I will sleep well tonight let me tell you!


Like me on Facebook:  Be Creative Mary



  1. Fabulous Mary ! That will be a day everyone will remember for sure . Great faces and animals on those rocks the children painted- they have the best imaginations :-)

  2. I’m so glad you took so many photos and put them up on your site, How much fun is this??? I love the snake rocks and all the characters now in the school garden.
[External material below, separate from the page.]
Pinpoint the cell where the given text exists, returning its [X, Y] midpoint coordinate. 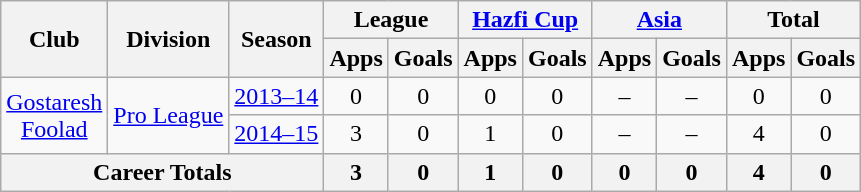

And, the Owl’s eyes on sticks…great!! The boys and girls look totally engrossed in their art. Good job, arts and crafts lady!

  3. LOVE the crafts! They look amazing around the campus. Hats off to you proving yet again, simple, fun can be creative!

  4. I introduced the God’s Eye technique to a few of my students as an alternative way to frame their quilt squares. It was a bit awkward making a frame but two of my girls persevered and successfully created beautifully finished projects. I have a lot of twigs so I think I’m going to reintroduce this as a year end weaving project. Thanks for inspiring me to do this again. I know the kids will love it.

    1. In this bin of yarn, the kids found lacey string, fluffy string and feathery string. Also very thick vs. very thin. I am telling you, these God’s-eyes were drop dead gorgeous and I think it was because of the different textures. Keep that in mind as your searching for yarn!